[Data for pointing at spots on screenshots]
— BEGIN —

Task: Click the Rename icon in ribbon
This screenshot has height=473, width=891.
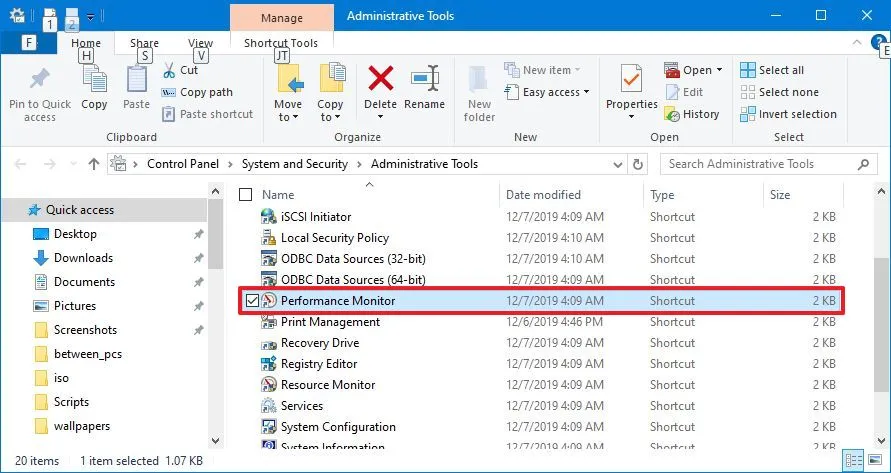Action: 425,80
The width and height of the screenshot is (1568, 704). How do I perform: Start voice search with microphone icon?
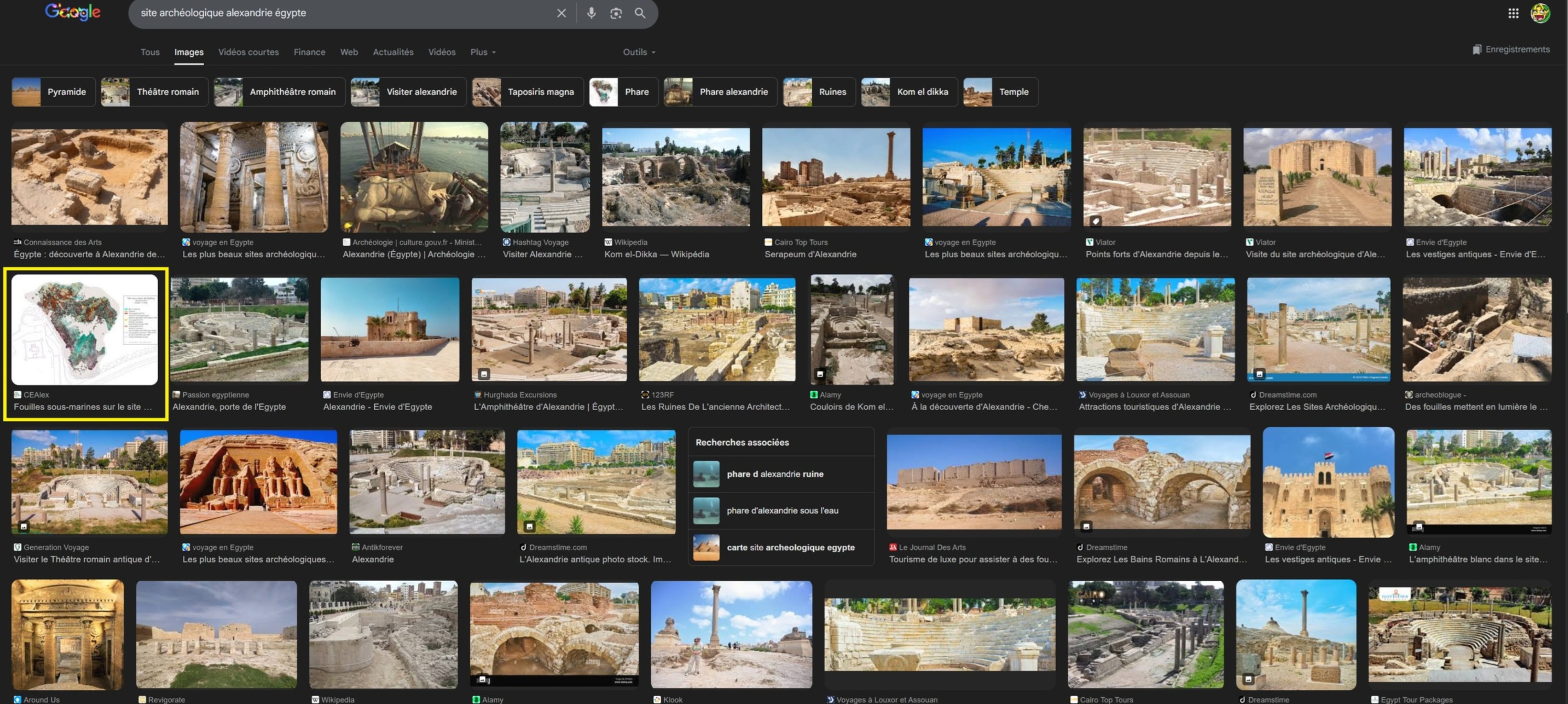click(591, 13)
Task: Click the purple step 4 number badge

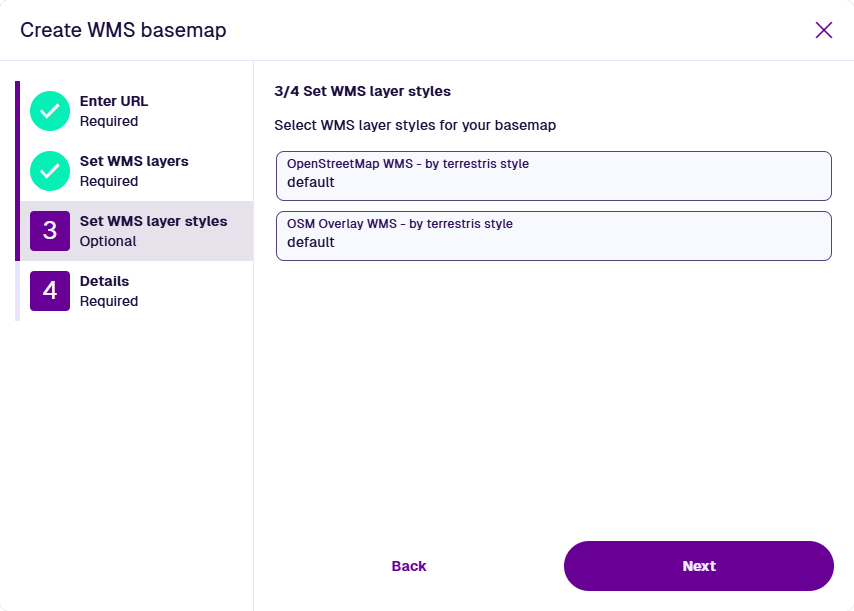Action: [50, 291]
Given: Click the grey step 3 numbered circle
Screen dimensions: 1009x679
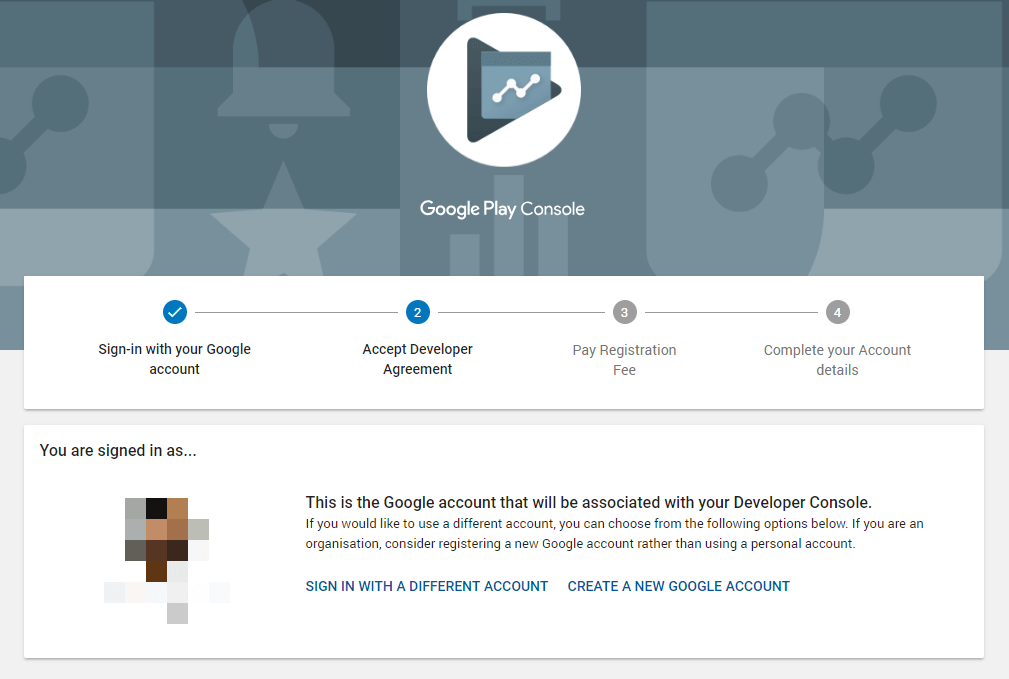Looking at the screenshot, I should tap(624, 313).
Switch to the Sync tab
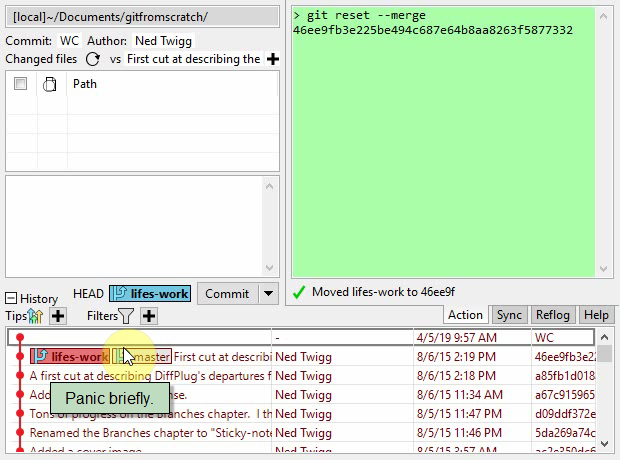The image size is (620, 460). [x=509, y=315]
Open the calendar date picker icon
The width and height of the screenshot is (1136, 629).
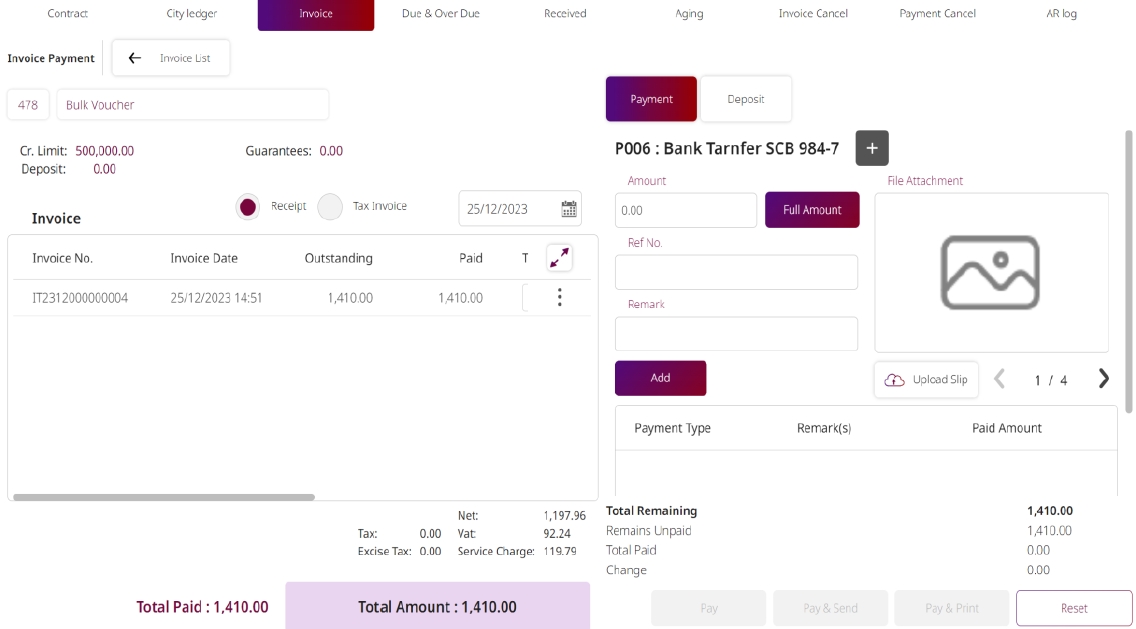click(569, 209)
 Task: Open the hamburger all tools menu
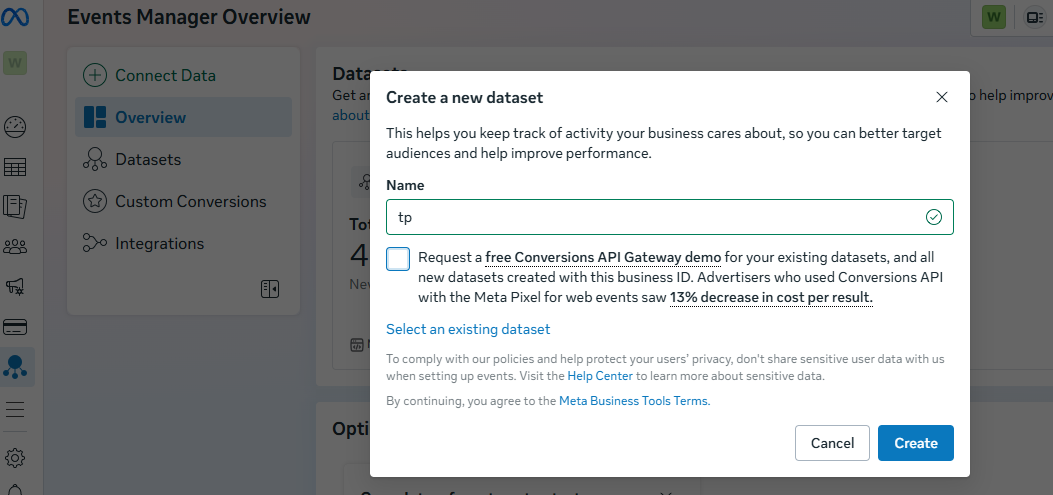coord(15,410)
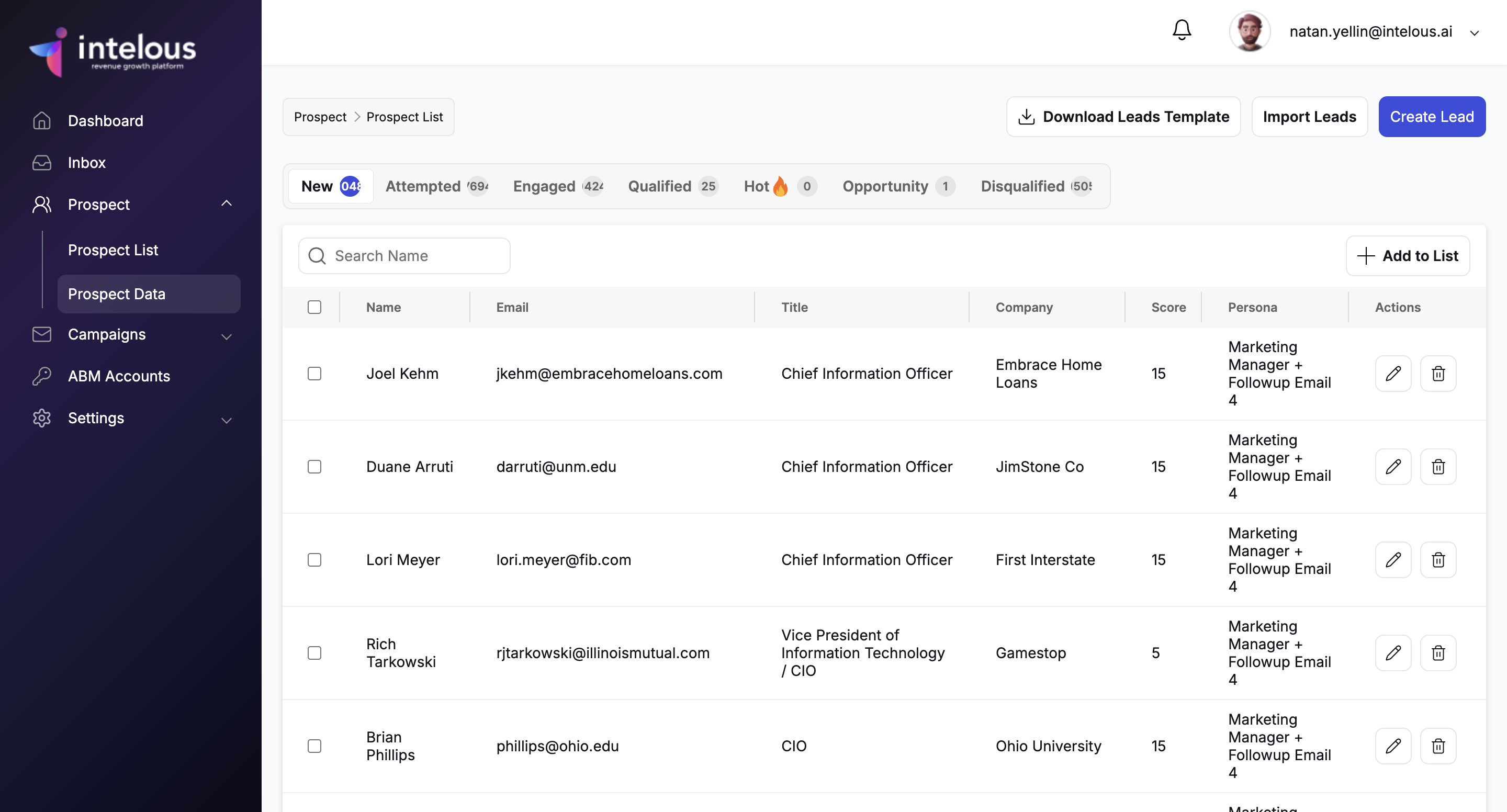Open the account dropdown next to email
The image size is (1507, 812).
[1474, 33]
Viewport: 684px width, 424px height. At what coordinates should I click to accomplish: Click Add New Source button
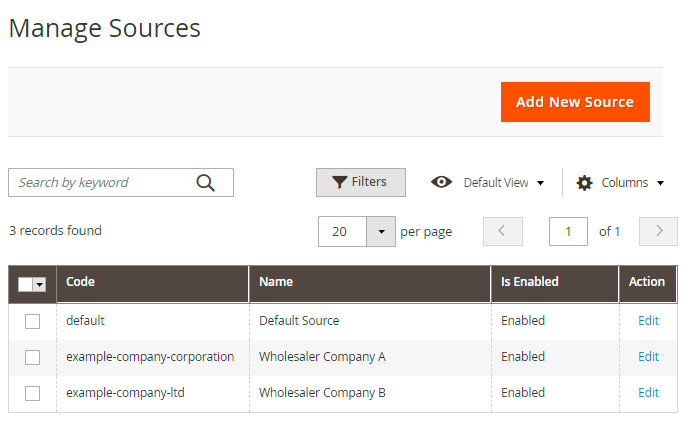(574, 102)
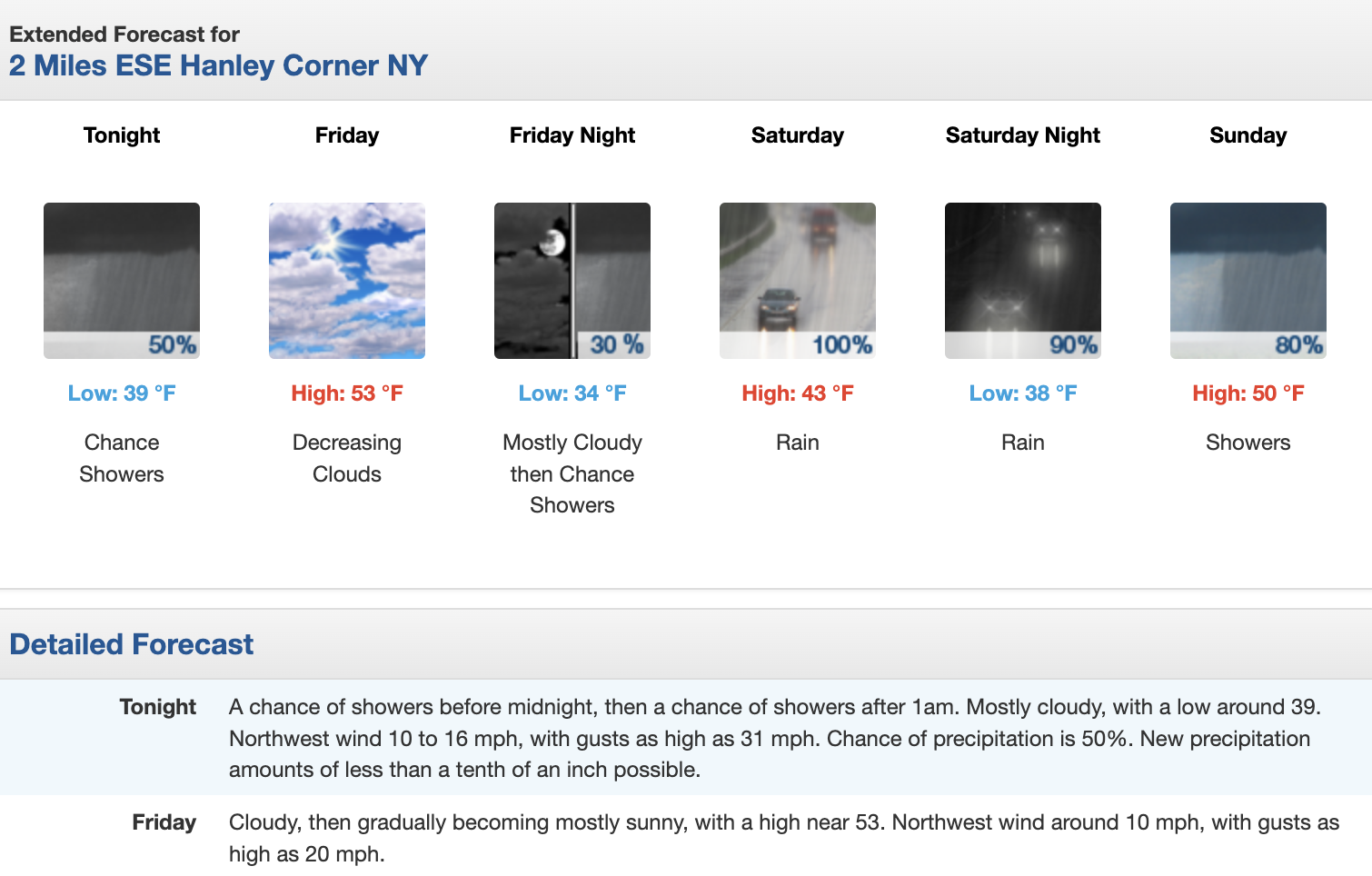Click the 'High: 43 °F' temperature label
Screen dimensions: 1372x876
pyautogui.click(x=798, y=393)
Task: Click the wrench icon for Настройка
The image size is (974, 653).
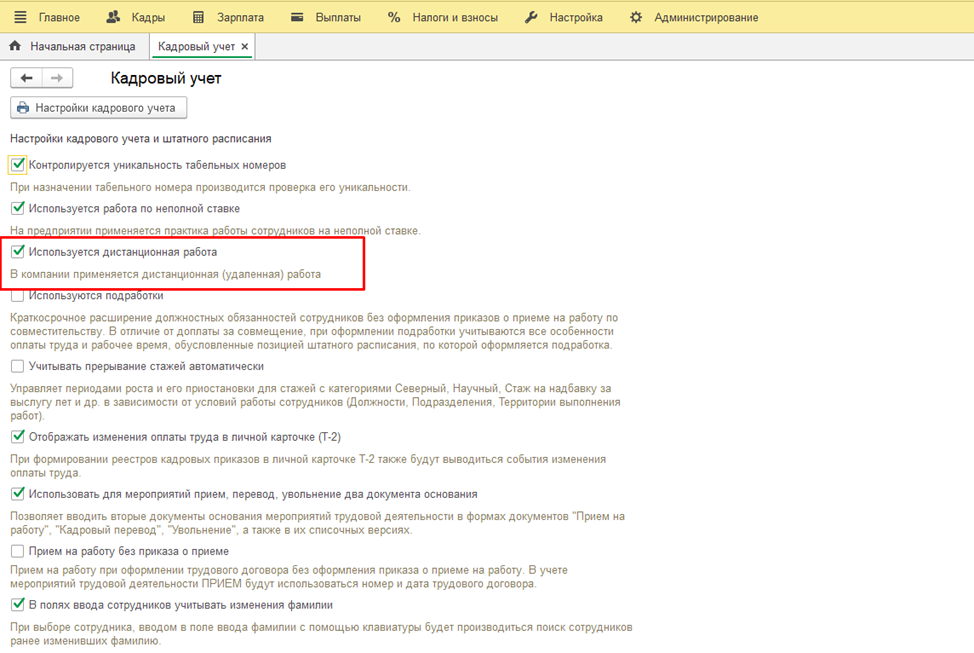Action: [x=531, y=17]
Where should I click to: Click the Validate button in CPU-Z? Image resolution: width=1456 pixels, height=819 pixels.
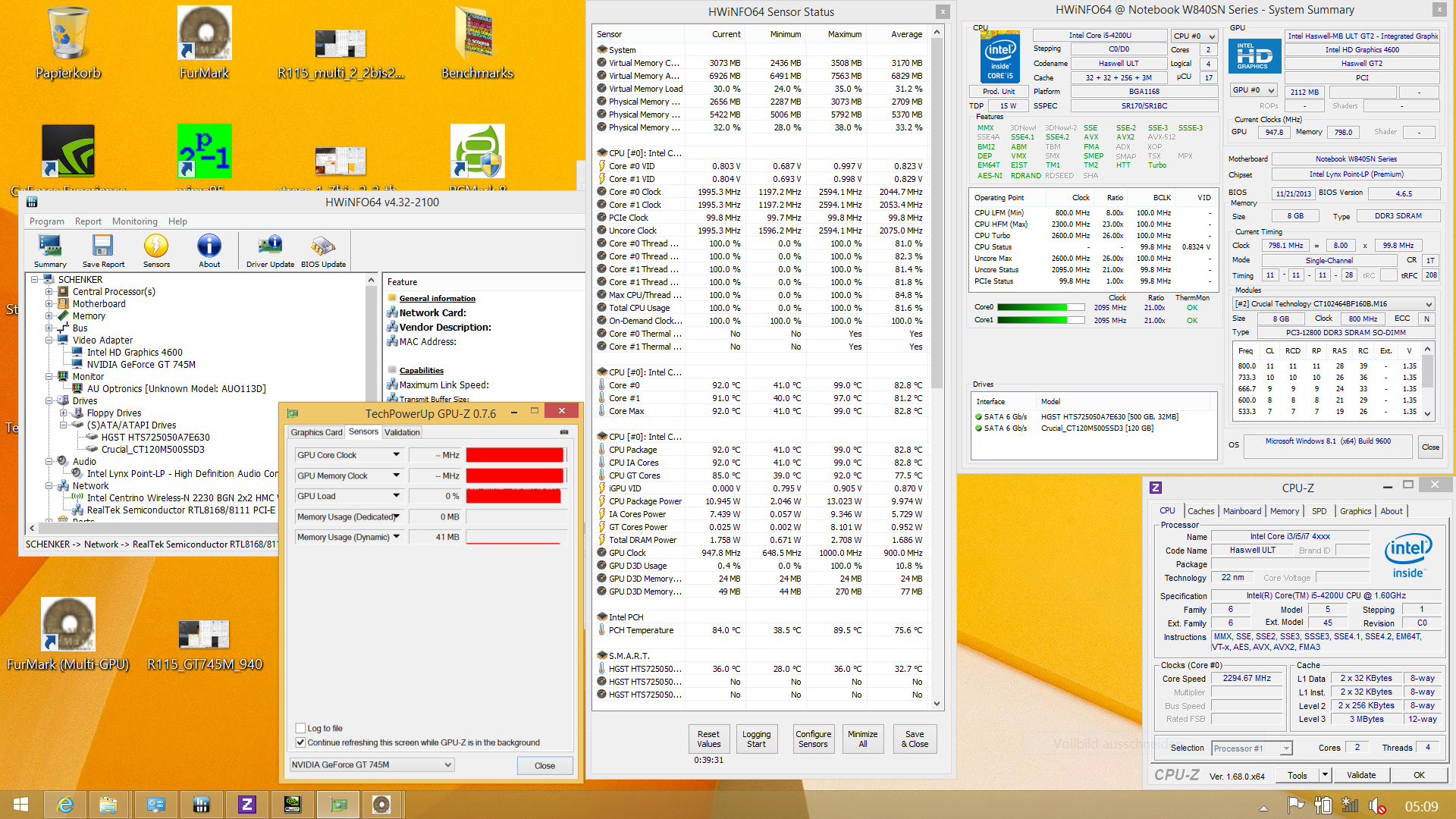pyautogui.click(x=1360, y=775)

— END —

### WRITTEN EXERCISE
Update the data from the start through the line containing "Looking at the" by replacing "step" with "stage" and changing nothing else. Leave the pictures out of your answer.

### EXERCISE OUTPUT
Task: Click the Rename icon in ribbon
This screenshot has height=473, width=891.
Action: 425,80
The width and height of the screenshot is (1568, 704). How do I perform: Start voice search with microphone icon?
click(591, 13)
Task: Click the purple stage 4 number badge

Action: [50, 291]
Given: Click the grey stage 3 numbered circle
Screen dimensions: 1009x679
Looking at the screenshot, I should tap(624, 313).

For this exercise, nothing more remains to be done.